Instruction: Please format the lines below as a JSON list of strings, with one string for each line and blank lines omitted.

# # # # # # #

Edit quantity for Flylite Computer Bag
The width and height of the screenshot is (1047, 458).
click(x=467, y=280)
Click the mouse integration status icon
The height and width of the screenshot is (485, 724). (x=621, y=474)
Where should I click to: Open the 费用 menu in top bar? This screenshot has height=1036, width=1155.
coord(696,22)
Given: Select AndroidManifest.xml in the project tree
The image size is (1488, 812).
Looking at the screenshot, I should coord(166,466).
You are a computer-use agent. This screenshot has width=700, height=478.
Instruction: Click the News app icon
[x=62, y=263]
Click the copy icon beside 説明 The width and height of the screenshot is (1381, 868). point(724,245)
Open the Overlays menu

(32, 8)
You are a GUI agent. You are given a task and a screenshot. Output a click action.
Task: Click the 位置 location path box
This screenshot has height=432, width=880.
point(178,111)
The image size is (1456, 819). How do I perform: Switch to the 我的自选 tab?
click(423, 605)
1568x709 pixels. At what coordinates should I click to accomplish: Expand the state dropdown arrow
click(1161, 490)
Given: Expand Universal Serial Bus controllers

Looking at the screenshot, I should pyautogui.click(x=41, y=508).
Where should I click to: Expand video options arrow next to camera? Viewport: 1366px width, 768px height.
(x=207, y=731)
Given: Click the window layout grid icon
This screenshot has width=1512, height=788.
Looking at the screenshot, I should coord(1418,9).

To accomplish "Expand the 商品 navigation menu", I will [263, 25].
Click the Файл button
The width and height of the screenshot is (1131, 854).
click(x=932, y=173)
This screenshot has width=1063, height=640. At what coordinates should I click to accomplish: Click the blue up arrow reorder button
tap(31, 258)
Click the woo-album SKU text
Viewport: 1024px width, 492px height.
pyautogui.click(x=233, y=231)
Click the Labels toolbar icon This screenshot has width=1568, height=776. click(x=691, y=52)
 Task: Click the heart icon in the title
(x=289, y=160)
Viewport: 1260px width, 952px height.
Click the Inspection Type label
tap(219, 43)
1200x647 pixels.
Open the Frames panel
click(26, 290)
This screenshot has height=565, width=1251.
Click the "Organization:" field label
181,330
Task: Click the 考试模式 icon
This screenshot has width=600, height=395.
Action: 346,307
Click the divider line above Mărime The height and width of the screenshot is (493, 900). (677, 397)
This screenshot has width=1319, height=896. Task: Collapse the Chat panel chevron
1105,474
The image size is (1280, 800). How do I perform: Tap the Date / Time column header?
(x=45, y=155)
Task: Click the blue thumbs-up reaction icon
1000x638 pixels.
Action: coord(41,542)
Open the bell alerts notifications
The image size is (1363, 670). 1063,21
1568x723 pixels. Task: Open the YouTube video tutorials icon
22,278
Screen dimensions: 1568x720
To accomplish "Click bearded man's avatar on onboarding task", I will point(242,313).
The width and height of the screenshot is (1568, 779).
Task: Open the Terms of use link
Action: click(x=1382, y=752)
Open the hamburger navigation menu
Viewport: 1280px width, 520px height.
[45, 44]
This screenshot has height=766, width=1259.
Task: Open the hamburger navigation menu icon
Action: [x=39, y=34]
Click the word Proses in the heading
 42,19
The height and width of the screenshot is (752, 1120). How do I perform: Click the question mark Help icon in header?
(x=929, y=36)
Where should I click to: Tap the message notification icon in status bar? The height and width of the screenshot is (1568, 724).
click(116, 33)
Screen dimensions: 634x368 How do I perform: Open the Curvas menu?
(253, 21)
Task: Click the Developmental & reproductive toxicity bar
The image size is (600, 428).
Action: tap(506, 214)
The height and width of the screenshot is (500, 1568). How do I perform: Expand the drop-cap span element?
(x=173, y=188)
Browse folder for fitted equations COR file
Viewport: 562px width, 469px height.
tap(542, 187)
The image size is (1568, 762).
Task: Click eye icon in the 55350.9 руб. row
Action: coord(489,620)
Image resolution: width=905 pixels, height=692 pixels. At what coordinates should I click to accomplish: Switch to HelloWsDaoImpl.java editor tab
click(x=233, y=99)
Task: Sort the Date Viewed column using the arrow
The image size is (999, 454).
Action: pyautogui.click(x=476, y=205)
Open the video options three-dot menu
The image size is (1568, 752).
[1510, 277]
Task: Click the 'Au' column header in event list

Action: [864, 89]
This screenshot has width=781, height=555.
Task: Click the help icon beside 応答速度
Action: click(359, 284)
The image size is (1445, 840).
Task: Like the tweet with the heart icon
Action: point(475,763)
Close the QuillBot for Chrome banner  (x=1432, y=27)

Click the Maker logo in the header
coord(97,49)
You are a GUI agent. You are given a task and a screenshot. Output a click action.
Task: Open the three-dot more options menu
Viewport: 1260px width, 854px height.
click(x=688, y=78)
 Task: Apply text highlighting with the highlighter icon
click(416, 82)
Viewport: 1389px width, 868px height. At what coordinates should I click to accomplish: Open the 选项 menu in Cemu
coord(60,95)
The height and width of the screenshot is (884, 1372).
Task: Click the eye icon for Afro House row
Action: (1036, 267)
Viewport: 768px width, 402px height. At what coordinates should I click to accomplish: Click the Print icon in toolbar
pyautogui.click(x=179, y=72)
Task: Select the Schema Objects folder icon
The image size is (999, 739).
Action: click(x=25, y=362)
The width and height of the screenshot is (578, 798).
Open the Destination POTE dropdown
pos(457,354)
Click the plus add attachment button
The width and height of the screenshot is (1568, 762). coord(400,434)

# # # # # # #

Task response:
[
  "Edit quantity for Flylite Computer Bag",
  "The width and height of the screenshot is (1047, 458).",
  "click(x=467, y=280)",
  "Click the mouse integration status icon",
  "The height and width of the screenshot is (485, 724). (x=621, y=474)",
  "Where should I click to: Open the 费用 menu in top bar? This screenshot has height=1036, width=1155.",
  "coord(696,22)",
  "Given: Select AndroidManifest.xml in the project tree",
  "The image size is (1488, 812).",
  "Looking at the screenshot, I should coord(166,466).",
  "You are a computer-use agent. This screenshot has width=700, height=478.",
  "Instruction: Click the News app icon",
  "[x=62, y=263]",
  "Click the copy icon beside 説明 The width and height of the screenshot is (1381, 868). point(724,245)",
  "Open the Overlays menu",
  "(32, 8)",
  "You are a GUI agent. You are given a task and a screenshot. Output a click action.",
  "Task: Click the 位置 location path box",
  "This screenshot has height=432, width=880.",
  "point(178,111)",
  "The image size is (1456, 819). How do I perform: Switch to the 我的自选 tab?",
  "click(423, 605)",
  "1568x709 pixels. At what coordinates should I click to accomplish: Expand the state dropdown arrow",
  "click(1161, 490)",
  "Given: Expand Universal Serial Bus controllers",
  "Looking at the screenshot, I should pyautogui.click(x=41, y=508).",
  "Where should I click to: Expand video options arrow next to camera? Viewport: 1366px width, 768px height.",
  "(x=207, y=731)",
  "Given: Click the window layout grid icon",
  "This screenshot has width=1512, height=788.",
  "Looking at the screenshot, I should coord(1418,9).",
  "To accomplish \"Expand the 商品 navigation menu\", I will [263, 25].",
  "Click the Файл button",
  "The width and height of the screenshot is (1131, 854).",
  "click(x=932, y=173)",
  "This screenshot has width=1063, height=640. At what coordinates should I click to accomplish: Click the blue up arrow reorder button",
  "tap(31, 258)",
  "Click the woo-album SKU text",
  "Viewport: 1024px width, 492px height.",
  "pyautogui.click(x=233, y=231)",
  "Click the Labels toolbar icon This screenshot has width=1568, height=776. click(x=691, y=52)",
  " Task: Click the heart icon in the title",
  "(x=289, y=160)",
  "Viewport: 1260px width, 952px height.",
  "Click the Inspection Type label",
  "tap(219, 43)",
  "1200x647 pixels.",
  "Open the Frames panel",
  "click(26, 290)",
  "This screenshot has height=565, width=1251.",
  "Click the \"Organization:\" field label",
  "181,330",
  "Task: Click the 考试模式 icon",
  "This screenshot has width=600, height=395.",
  "Action: 346,307",
  "Click the divider line above Mărime The height and width of the screenshot is (493, 900). (677, 397)",
  "This screenshot has width=1319, height=896. Task: Collapse the Chat panel chevron",
  "1105,474",
  "The image size is (1280, 800). How do I perform: Tap the Date / Time column header?",
  "(x=45, y=155)",
  "Task: Click the blue thumbs-up reaction icon",
  "1000x638 pixels.",
  "Action: coord(41,542)",
  "Open the bell alerts notifications",
  "The image size is (1363, 670). 1063,21",
  "1568x723 pixels. Task: Open the YouTube video tutorials icon",
  "22,278",
  "Screen dimensions: 1568x720",
  "To accomplish \"Click bearded man's avatar on onboarding task\", I will point(242,313).",
  "The width and height of the screenshot is (1568, 779).",
  "Task: Open the Terms of use link",
  "Action: click(x=1382, y=752)",
  "Open the hamburger navigation menu",
  "Viewport: 1280px width, 520px height.",
  "[45, 44]",
  "This screenshot has height=766, width=1259.",
  "Task: Open the hamburger navigation menu icon",
  "Action: [x=39, y=34]",
  "Click the word Proses in the heading",
  " 42,19",
  "The height and width of the screenshot is (752, 1120). How do I perform: Click the question mark Help icon in header?",
  "(x=929, y=36)",
  "Where should I click to: Tap the message notification icon in status bar? The height and width of the screenshot is (1568, 724).",
  "click(116, 33)",
  "Screen dimensions: 634x368 How do I perform: Open the Curvas menu?",
  "(253, 21)",
  "Task: Click the Developmental & reproductive toxicity bar",
  "The image size is (600, 428).",
  "Action: tap(506, 214)",
  "The height and width of the screenshot is (500, 1568). How do I perform: Expand the drop-cap span element?",
  "(x=173, y=188)",
  "Browse folder for fitted equations COR file",
  "Viewport: 562px width, 469px height.",
  "tap(542, 187)",
  "The image size is (1568, 762).",
  "Task: Click eye icon in the 55350.9 руб. row",
  "Action: coord(489,620)",
  "Image resolution: width=905 pixels, height=692 pixels. At what coordinates should I click to accomplish: Switch to HelloWsDaoImpl.java editor tab",
  "click(x=233, y=99)",
  "Task: Sort the Date Viewed column using the arrow",
  "The image size is (999, 454).",
  "Action: pyautogui.click(x=476, y=205)",
  "Open the video options three-dot menu",
  "The image size is (1568, 752).",
  "[1510, 277]",
  "Task: Click the 'Au' column header in event list",
  "Action: [864, 89]",
  "This screenshot has width=781, height=555.",
  "Task: Click the help icon beside 応答速度",
  "Action: click(359, 284)",
  "The image size is (1445, 840).",
  "Task: Like the tweet with the heart icon",
  "Action: point(475,763)",
  "Close the QuillBot for Chrome banner  (x=1432, y=27)",
  "Click the Maker logo in the header",
  "coord(97,49)",
  "You are a GUI agent. You are given a task and a screenshot. Output a click action.",
  "Task: Open the three-dot more options menu",
  "Viewport: 1260px width, 854px height.",
  "click(x=688, y=78)",
  " Task: Apply text highlighting with the highlighter icon",
  "click(416, 82)",
  "Viewport: 1389px width, 868px height. At what coordinates should I click to accomplish: Open the 选项 menu in Cemu",
  "coord(60,95)",
  "The height and width of the screenshot is (884, 1372).",
  "Task: Click the eye icon for Afro House row",
  "Action: (1036, 267)",
  "Viewport: 768px width, 402px height. At what coordinates should I click to accomplish: Click the Print icon in toolbar",
  "pyautogui.click(x=179, y=72)",
  "Task: Select the Schema Objects folder icon",
  "The image size is (999, 739).",
  "Action: click(x=25, y=362)",
  "The width and height of the screenshot is (578, 798).",
  "Open the Destination POTE dropdown",
  "pos(457,354)",
  "Click the plus add attachment button",
  "The width and height of the screenshot is (1568, 762). coord(400,434)"
]